§ **Required action**: The records follow. Transcribe only the lines from the line containing "Open help for" through the end, both ends included, and leave out the pictures.

§ **Pixel coordinate grounding data**:

- Opening Delimiter -

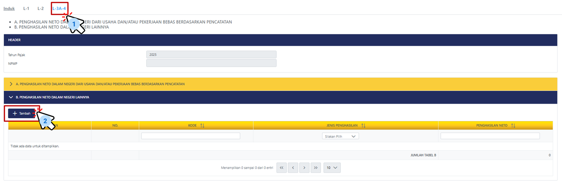
Task: Sort table by KODE column arrows
Action: click(x=202, y=126)
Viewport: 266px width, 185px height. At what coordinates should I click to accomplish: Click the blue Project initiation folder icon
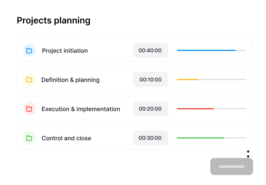(29, 50)
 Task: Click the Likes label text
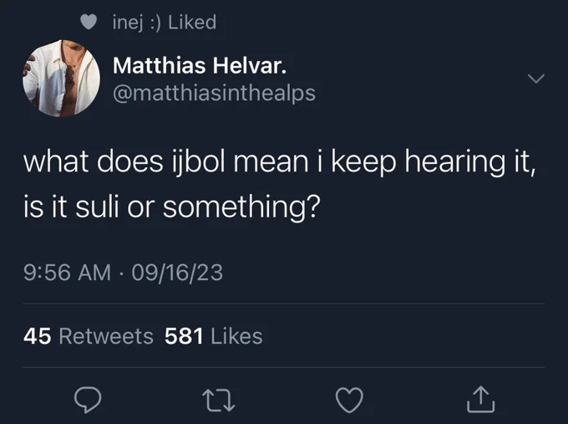(236, 336)
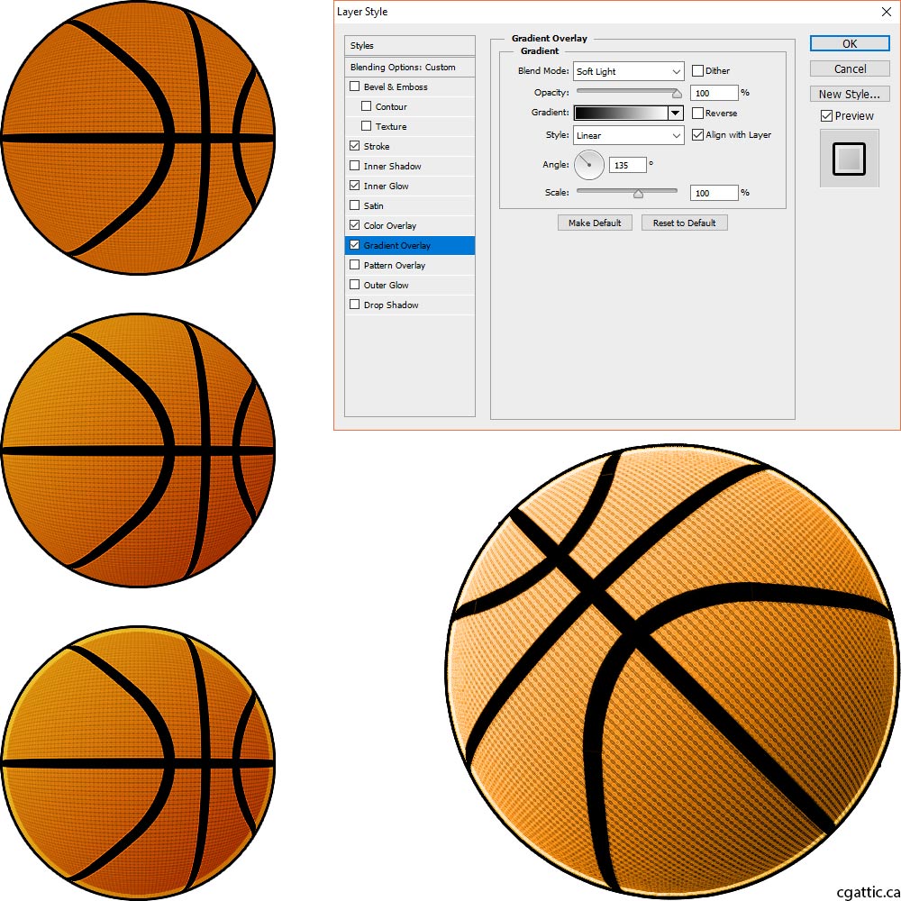Adjust the Scale slider
Image resolution: width=901 pixels, height=901 pixels.
[x=640, y=191]
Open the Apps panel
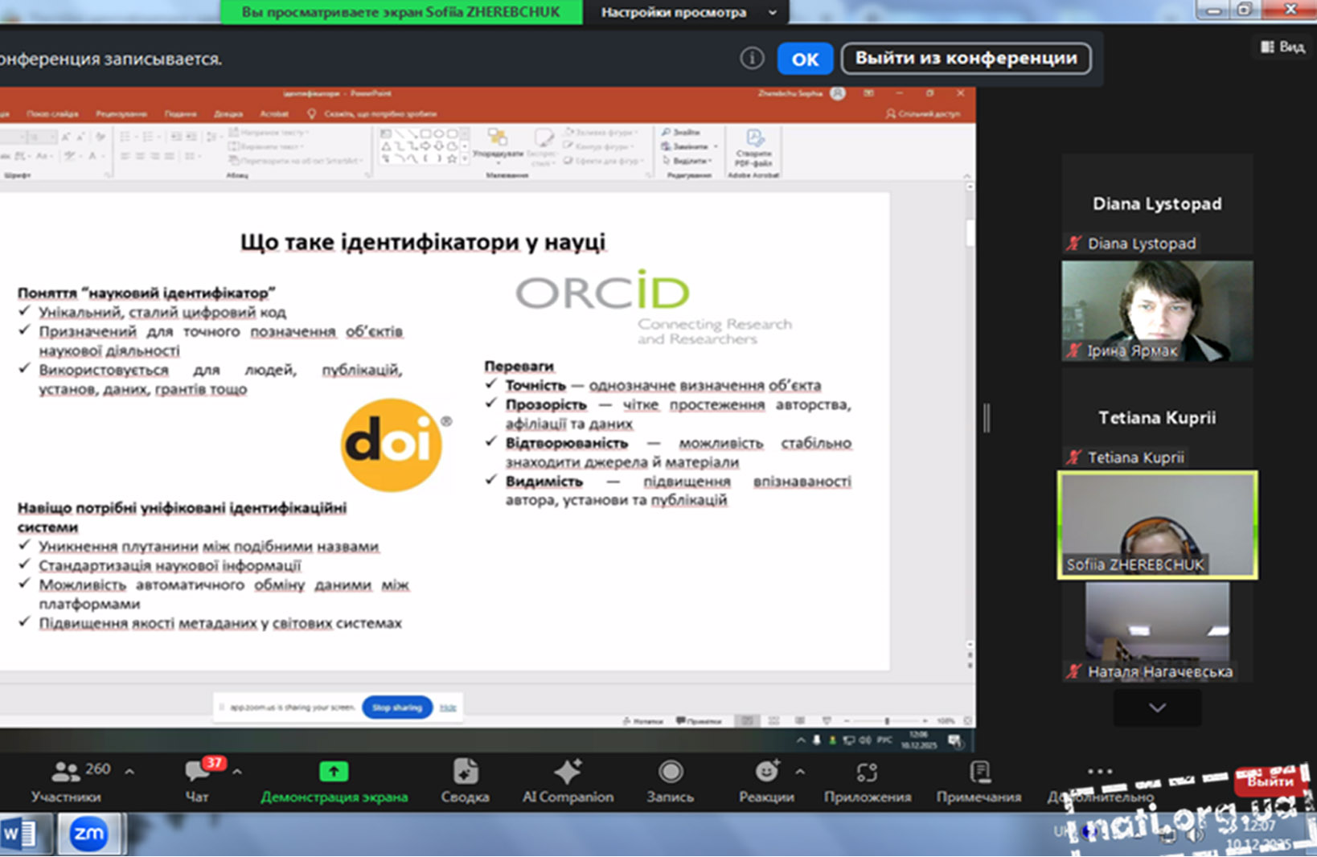Viewport: 1317px width, 857px height. click(867, 772)
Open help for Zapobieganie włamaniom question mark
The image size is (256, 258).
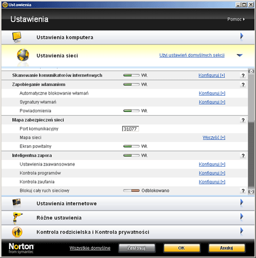coord(243,85)
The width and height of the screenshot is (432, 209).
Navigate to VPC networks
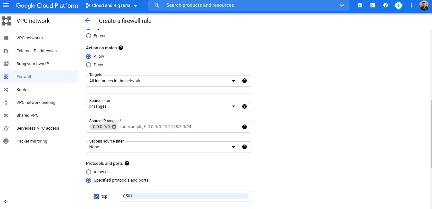click(x=29, y=38)
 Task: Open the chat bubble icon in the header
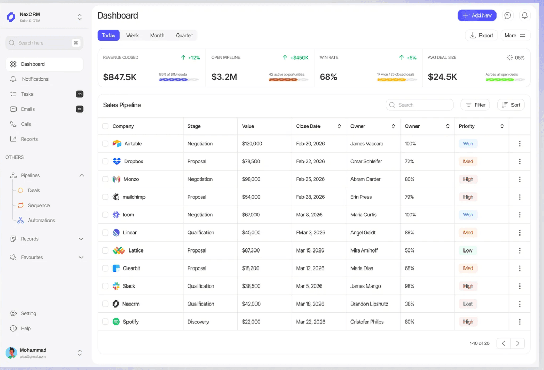pyautogui.click(x=507, y=15)
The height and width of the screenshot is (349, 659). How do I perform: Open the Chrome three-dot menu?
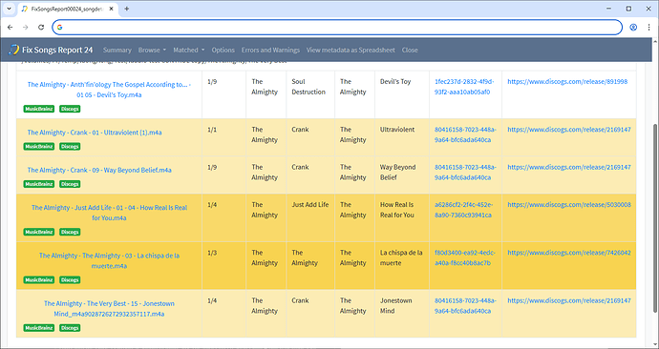tap(648, 28)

- Closing Delimiter -

§ **Reply to the exercise**:
Open help for Zapobieganie włamaniom question mark
The image size is (256, 258).
coord(243,85)
The width and height of the screenshot is (432, 209).
Navigate to VPC networks
click(x=29, y=38)
 Task: Open the chat bubble icon in the header
pyautogui.click(x=507, y=15)
The height and width of the screenshot is (349, 659). How do I perform: Open the Chrome three-dot menu?
tap(648, 28)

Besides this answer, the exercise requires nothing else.